Na₃Bi is a topological Dirac semimetal [1] initially thought to have double surface Fermi arcs on facets with momentum separated surface projected Dirac points [1-3]. Angle resolved photoemission spectroscopy (ARPES) measurements on Na₃Bi's (100) facet [4] are consistent with double surface Fermi arcs, although they could not determine whether there are Dirac points with a characteristic cusp at the connection point [1,2]. However, it was shown that bulk symmetry preserving terms that leave the Dirac points unchanged could deform the double surface Fermi arcs into a closed Fermi contour that does not connect to the Dirac points [5] and could be still consistent with the ARPES data.
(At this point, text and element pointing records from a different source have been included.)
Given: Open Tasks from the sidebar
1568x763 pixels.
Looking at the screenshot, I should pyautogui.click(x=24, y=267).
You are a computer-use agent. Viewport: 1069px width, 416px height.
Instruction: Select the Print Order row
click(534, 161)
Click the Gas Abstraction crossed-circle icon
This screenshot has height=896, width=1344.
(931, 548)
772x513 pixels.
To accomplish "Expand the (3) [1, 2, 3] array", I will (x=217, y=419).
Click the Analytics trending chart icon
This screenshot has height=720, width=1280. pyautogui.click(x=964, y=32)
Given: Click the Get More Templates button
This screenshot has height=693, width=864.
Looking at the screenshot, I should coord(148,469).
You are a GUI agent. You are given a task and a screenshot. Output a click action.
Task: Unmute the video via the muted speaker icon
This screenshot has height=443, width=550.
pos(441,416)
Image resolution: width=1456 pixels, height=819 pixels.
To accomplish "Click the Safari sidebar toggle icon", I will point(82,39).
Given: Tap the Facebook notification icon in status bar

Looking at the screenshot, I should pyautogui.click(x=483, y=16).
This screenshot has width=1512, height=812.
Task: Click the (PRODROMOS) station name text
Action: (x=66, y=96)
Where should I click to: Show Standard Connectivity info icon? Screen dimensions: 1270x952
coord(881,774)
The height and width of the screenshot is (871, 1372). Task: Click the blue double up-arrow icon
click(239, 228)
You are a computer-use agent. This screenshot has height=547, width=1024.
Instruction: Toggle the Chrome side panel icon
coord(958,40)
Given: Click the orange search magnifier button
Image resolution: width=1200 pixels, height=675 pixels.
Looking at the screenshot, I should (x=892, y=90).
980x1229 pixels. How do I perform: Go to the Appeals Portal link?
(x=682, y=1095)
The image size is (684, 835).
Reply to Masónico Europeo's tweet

We examine the effect of surfaces in a realistic model of Na₃Bi. We construct a first-principles based tight binding model using pseudo-atomic orbitals [6]. For a 60-layer (100) neutral termination slab, near a surface projected bulk Dirac point, we find states with surface and bulk extent. Away from the projected Dirac points we find slab termination localized states. Such behavior, along with the surface and bulk bands converging towards the expected bulk Dirac point for thicker neutral termination (100) slabs, is consistent with the predicted behavior of Fermi arcs in Na₃Bi.

1. Z. Wang, et al, Phys. Rev. B 85, 195320 (2012).

2. A. C. Potter, I. Kimchi, and A. Vishwanath, Nature Communications 5, 5161 (2014).

3. E. V. Gorbar, V. A. Miransky, I. A. Shovkovy, and P. O. Sukhachov, Phys. Rev. B 91, 121101 (2015).

4. S.-Y. Xu, et al, Science 347 (2015).

5. M. Kargarian, M. Randeria, and Y.-M. Lu, Proceedings of the National Academy of Sciences 113 (2016).

6. M. Buongiorno Nardelli, et al, Computational Materials Science 143 (2018).